Ed . Tallendier, 2021.
Exercice délicat… et réussi ! Ecrire un roman relatant la vie d’une femme, Marie-Madeleine, en associant dans un seul portrait trois figures des évangiles, la courtisane de Magdala, la pécheresse pardonnée de Luc et la sœur de Marthe et Lazare, pouvait apparaître comme un exercice difficile, voire impossible, même si l’auteure, dans sa postface, renvoie à des sources scientifiques qui n’écartent pas cette hypothèse. J’ai abordé le livre avec une certaine réserve, d’autant que le titre et la reproduction, en page de couverture, du tableau de Alfred Stevens me semblaient quelque peu aguicheurs.

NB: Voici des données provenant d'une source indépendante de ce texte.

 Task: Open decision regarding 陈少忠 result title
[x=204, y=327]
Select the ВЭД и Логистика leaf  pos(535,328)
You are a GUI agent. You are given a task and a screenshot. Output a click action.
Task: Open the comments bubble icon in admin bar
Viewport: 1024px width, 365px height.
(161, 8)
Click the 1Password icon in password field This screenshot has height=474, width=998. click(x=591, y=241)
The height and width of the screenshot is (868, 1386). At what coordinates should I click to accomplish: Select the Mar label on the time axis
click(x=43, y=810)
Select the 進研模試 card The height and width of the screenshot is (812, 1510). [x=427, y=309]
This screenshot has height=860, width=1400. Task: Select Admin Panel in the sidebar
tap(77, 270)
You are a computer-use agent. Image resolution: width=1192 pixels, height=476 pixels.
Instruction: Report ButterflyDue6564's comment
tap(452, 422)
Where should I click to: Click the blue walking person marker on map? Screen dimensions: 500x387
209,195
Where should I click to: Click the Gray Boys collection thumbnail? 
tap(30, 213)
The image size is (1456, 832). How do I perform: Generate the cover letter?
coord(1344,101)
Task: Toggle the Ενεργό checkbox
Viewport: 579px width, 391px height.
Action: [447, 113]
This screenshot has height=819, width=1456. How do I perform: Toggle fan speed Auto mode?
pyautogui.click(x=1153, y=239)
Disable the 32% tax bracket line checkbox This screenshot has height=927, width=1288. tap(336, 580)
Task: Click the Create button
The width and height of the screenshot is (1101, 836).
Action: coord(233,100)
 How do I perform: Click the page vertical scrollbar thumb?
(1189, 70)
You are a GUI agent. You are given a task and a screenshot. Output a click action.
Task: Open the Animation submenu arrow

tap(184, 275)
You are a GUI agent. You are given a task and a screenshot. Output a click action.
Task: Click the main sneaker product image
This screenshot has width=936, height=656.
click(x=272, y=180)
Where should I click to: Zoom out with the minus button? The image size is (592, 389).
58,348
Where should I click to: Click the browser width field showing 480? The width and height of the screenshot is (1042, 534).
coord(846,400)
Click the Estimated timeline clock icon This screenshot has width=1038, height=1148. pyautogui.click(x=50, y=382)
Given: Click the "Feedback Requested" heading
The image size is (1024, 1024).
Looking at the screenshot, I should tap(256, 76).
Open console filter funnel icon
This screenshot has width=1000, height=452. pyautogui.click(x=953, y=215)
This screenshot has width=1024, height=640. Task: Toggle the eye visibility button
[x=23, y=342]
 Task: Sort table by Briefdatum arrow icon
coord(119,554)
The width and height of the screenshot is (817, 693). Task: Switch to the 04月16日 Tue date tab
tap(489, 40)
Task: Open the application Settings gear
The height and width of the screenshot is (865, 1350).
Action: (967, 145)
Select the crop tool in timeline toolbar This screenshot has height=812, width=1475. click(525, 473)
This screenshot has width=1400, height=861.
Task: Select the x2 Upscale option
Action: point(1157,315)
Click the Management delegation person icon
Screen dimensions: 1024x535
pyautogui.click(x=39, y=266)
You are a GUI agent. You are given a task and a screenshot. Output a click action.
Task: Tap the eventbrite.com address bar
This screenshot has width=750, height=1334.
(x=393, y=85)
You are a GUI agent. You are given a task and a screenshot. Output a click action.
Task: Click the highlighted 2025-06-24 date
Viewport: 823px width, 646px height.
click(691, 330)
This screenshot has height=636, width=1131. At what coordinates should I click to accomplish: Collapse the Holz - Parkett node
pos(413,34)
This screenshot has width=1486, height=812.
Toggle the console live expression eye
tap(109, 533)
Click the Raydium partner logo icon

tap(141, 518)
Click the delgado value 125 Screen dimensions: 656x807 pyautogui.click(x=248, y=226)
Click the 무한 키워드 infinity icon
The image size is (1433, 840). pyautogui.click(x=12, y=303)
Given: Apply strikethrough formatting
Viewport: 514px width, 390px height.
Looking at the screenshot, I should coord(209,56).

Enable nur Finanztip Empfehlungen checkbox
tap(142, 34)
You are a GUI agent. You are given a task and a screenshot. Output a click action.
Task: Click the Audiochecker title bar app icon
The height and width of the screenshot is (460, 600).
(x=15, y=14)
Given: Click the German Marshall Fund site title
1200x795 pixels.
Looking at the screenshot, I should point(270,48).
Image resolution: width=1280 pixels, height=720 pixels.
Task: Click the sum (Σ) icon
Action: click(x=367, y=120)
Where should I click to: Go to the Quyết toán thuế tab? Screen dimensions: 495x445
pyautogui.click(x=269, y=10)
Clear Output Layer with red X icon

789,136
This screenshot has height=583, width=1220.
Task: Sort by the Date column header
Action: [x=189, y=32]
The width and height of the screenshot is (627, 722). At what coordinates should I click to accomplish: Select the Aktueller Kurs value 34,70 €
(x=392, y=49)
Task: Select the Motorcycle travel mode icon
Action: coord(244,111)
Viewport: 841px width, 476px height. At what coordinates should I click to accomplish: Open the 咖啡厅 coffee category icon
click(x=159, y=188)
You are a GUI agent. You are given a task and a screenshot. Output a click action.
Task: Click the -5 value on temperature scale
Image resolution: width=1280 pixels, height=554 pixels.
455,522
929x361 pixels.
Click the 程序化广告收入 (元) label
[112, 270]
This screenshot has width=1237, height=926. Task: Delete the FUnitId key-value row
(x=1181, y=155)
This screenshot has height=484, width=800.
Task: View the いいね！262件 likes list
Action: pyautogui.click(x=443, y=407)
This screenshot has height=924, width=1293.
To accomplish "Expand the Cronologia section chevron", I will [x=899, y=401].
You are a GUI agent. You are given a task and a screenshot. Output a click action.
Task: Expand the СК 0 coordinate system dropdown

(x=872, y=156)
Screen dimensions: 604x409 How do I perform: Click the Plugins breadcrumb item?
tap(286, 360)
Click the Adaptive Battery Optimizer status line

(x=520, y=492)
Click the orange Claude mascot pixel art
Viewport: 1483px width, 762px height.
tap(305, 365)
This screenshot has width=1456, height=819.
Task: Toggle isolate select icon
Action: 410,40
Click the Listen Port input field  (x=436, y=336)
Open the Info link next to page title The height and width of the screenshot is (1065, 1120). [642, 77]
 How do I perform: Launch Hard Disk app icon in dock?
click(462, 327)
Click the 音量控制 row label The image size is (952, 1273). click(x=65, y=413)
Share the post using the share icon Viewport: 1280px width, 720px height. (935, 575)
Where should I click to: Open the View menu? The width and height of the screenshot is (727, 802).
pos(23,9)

Cécilia Dutter rend cette histoire très plausible en nous faisant vivre de l’intérieur la transformation spirituelle d’une jeune fille de Béthanie, soucieuse de fuir son environnement natal pour se frotter aux réalités et aux plaisirs de Jérusalem, puis attirée par la réputation de Jean-Baptiste et de Jésus, et allant à la rencontre de ce dernier pour finalement le suivre jusqu’au bout, c’est-à-dire au pied de la croix puis dans le jardin de l’apparition du Ressuscité, et jusqu’à la grotte de la Sainte Baume. Je me suis laissé entrainer dans ce parcours qui permet à Cécilia Dutter de nous plonger dans le contexte de cette époque avec une foule de mentions historiques, géographies, florales et liées à la vie quotidienne. Parcours qui nous confronte surtout aux paroles du Christ, toutes extraites des évangiles, telles qu’elles ont pu être entendues par une femme de l’époque, rebelle aux traditions locales et en quête du sens de sa vie. C’est l’occasion de découvrir un Jésus qui n’a pas peur des femmes, de les écouter, de leur parler, ni même de les prendre dans ses bras avec tendresse ; un homme qui se construit également à travers le regard et les paroles des femmes qu’il croise ; un homme enfin dont le charisme fait découvrir à Marie- Madeleine la portée universelle de l’amour qu’il porte à tous les êtres humains.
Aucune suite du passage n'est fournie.